American adults 65 years old and older have better vision than that age group did nearly a decade ago, according to a recent study published in the journal Ophthalmic Epidemiology. In 2008, 8.3% of those aged 65 and older in the United States reported serious vision impairment. In 2017, that number decreased to 6.6% for the 65-plus cohort. Put another way, if vision impairment rates had remained at 2008 levels, an additional 848,000 older Americans would have suffered serious vision impairment in 2017.
"The implications of a reduction in vision impairment are significant," says the study's first author, University of Toronto pharmacy student ZhiDi Deng. "Vision problems are a major cause of age-related disability, and serious vision impairment can increase the risk of falls and fractures and undermine quality of life. Moreover, the cost of vision impairment to the US economy is in the tens of billions of dollars.”
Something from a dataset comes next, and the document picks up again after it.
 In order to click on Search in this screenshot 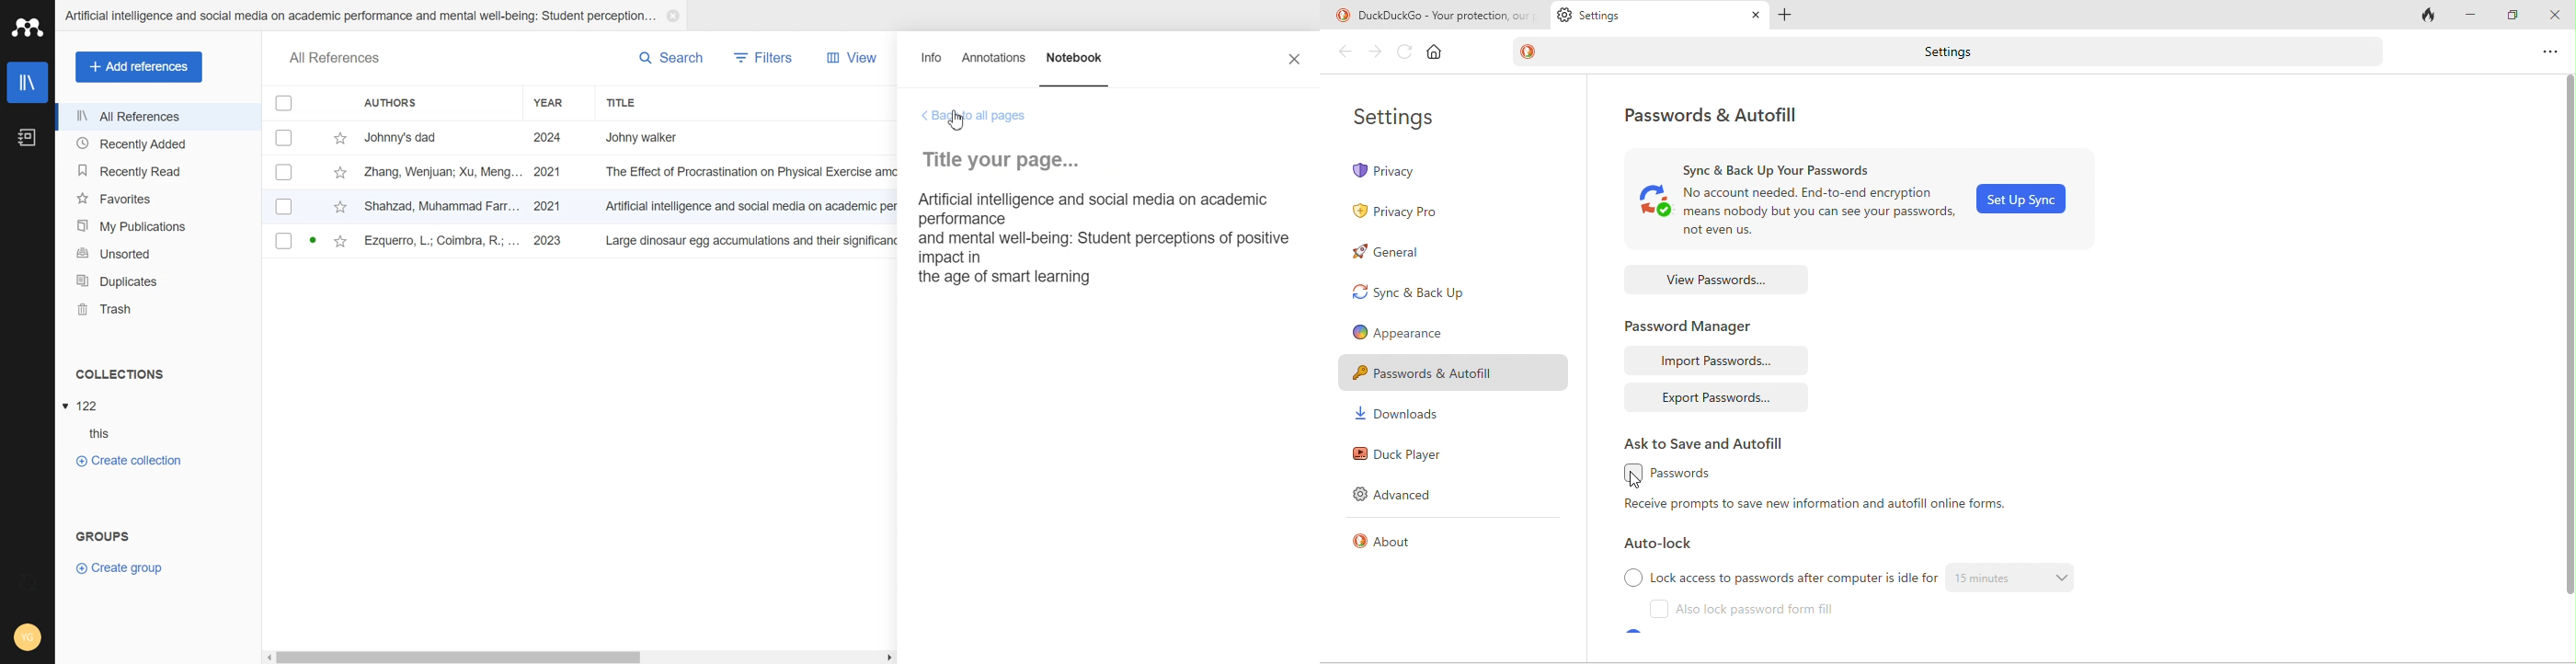, I will do `click(671, 57)`.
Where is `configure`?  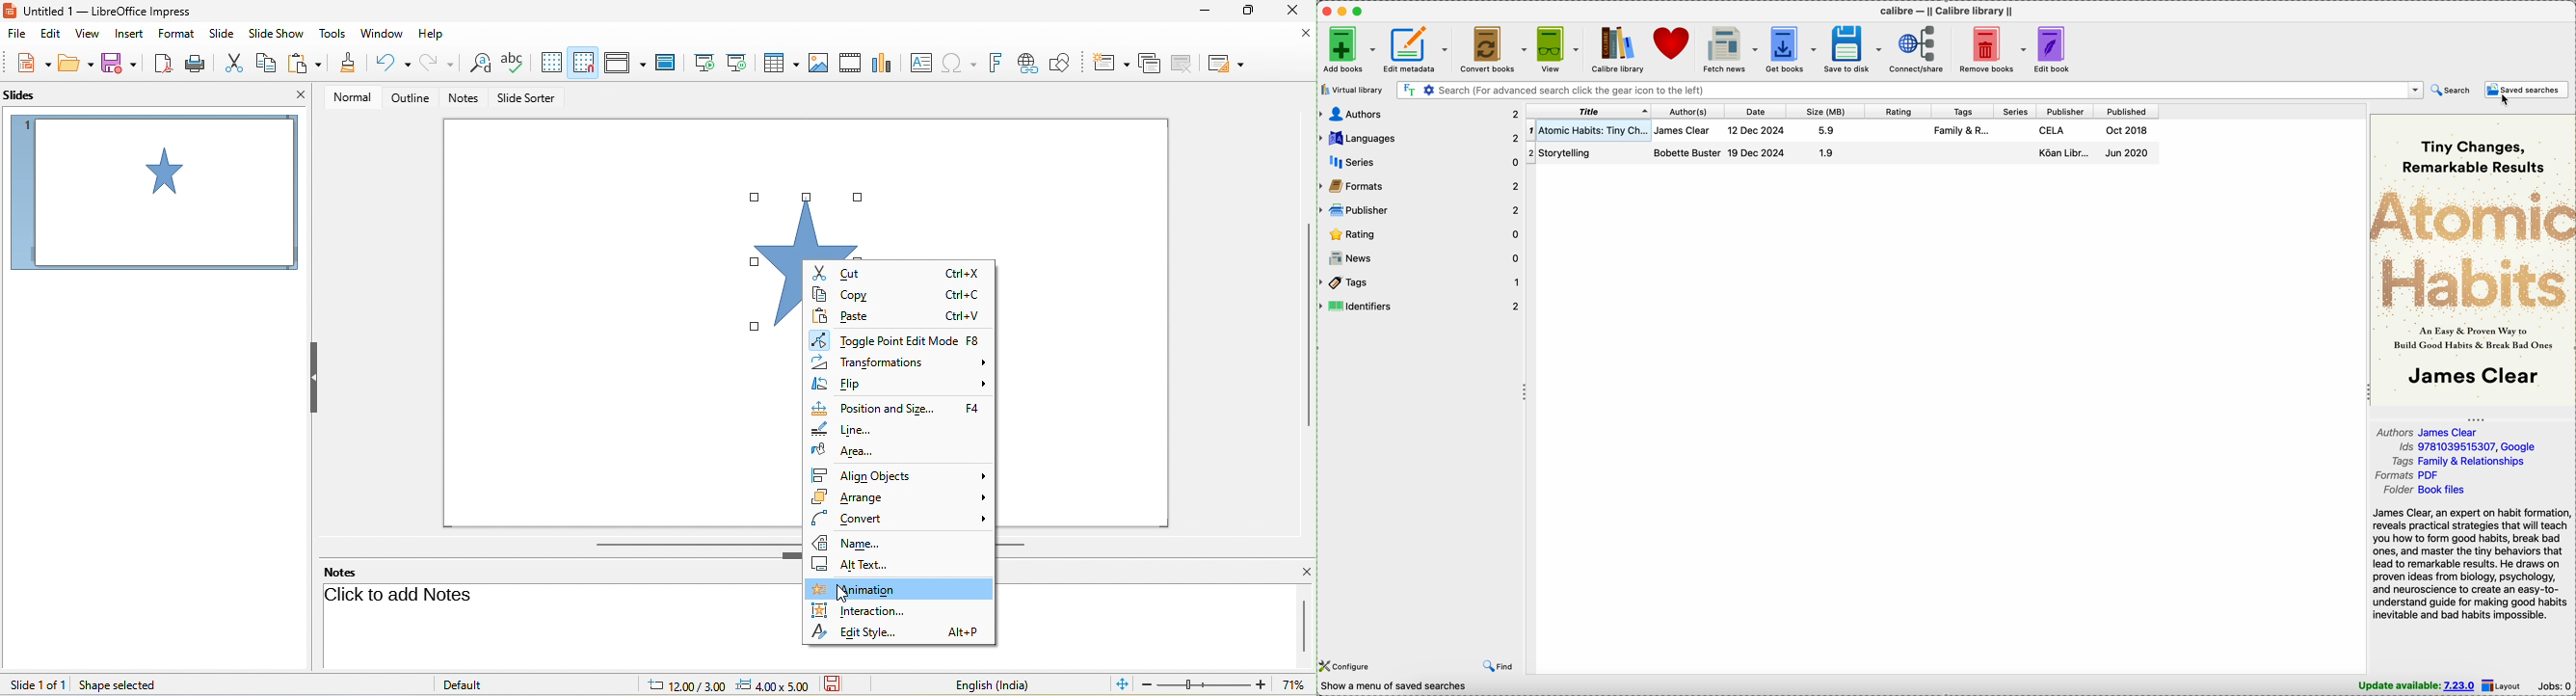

Black and Hispanic Americans older than 65 showed greater reductions in vision impairment across the decade compared to non-Hispanic White Americans, with a 27% decline in serious vision impairment among Black respondents and a 24% decline among Hispanic Americans. Non-Hispanic White Americans showed the smallest decline in serious vision impairment at 13%.
"The narrowing of racial/ethnic disparities in vision-related problems during this period may be attributable, in part, to the implementation of the Affordable Care Act, which led to a large increase in the percentage of insured Hispanics and Black Americans," says Deng.
The study was based on 10 consecutive waves of the American Community Survey (2008-2017), which engaged a nationally representative sample of approximately half a million American respondents aged 65 and older annually, including those who lived in institutions such as long-term care homes and those living in the community. The question on vision impairment was: "Is this person blind, or does he/she have serious difficulty seeing even when wearing glasses?”